Chapter 6: Cognitive Development: Piagetian, core knowledge, and Vygotskian perspectives Flashcards
Define cognition.
The inner processes and products of the mind that lead to ‘knowing’
Cognition includes all mental activity. What are the 9 types of mental activity given in the textbook?
- attending
- remembering
- symbolising
- categorising
- planning
- reasoning
- problem solving
- creating
- fantasising
What three main issues are addressed by researchers studying cognitive development?
- They chart its typical course, identifying transformations that most children undergo from birth to maturity.
- They examine individual differences: at every age, some children think more or less maturely and differently from others.
- They uncover the mechanisms of cognitive development – how genetic and environmental factors combine to yield patterns of change.
Piaget was one of the first theorists to stress the importance of children’s ________ __ _____.
readiness to learn
Why is Piaget’s theory described as a constructivist approach to cognitive development.
Because Piaget viewed children as discovering, or constructing, virtually all knowledge about their world through their own activity
What are the four stages of Piaget’s cognitive development theory?
sensorimotor
preoperational
concrete operational
formal operational
What are the three important characteristics of Piaget’s stage sequence?
- Stages provide a general theory of development, in which all aspects of cognition change in an integrated fashion, following a similar course.
- Stages are invariant; they always occur in a fixed order, and no stage can be skipped.
- Stages are universal; they are assumed to characterise children everywhere.
Piaget regarded order of development as rooted in the _______ of the human brain.

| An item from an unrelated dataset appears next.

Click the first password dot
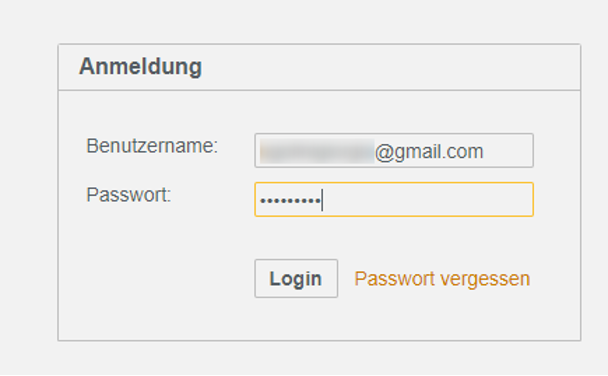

But he emphasised that individual differences in genetic and environmental factors affect the _____ with which children move through the stages.
biology, speed
Define schemes.
Organised ways of making sense of experience
According to Piaget, what changes with age?

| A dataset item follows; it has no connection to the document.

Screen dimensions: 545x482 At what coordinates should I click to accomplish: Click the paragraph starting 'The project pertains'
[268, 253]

psychological structures called schemes
The toddler makes a transition from a sensorimotor approach to the world to a cognitive approach based on ______ _______________.
mental representations
Define mental representations
the internal depictions of information that the mind can manipulate
Our most powerful mental representations are ______ and ________.
images (mental pictures of objects, people, and spaces)

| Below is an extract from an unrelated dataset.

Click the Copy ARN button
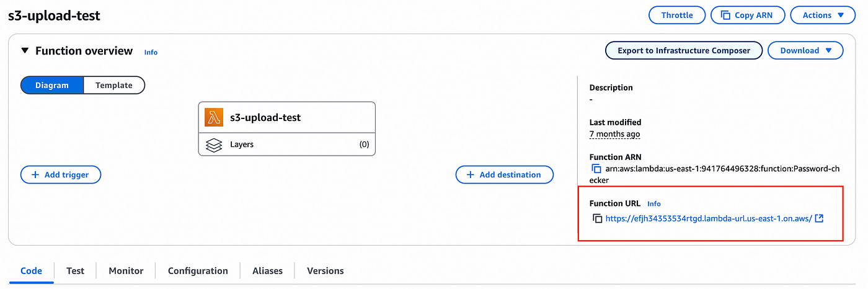 tap(748, 16)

concepts (categories in which similar objects or events are grouped together into meaningful, manageable, memorable units)
In Piaget’s theory, what two processes account for this change from sensorimotor to representational schemes and for further changes in representational schemes from childhood to adulthood?
Adaptation
Organisation
Which two complementary activities does adaptation consist of?
Accommodation
Assimilation
What does adaptation involve?
building schemes through direct interaction with the environment
What is assimilation.
Using current schemes to interpret the external world.
What is accommodation?
creating new schemes or adjusting old ones after noticing that current way of thinking does not capture the environment completely.
True/False:
According to Piaget, when children are not changing much, they accommodate more than they assimilate.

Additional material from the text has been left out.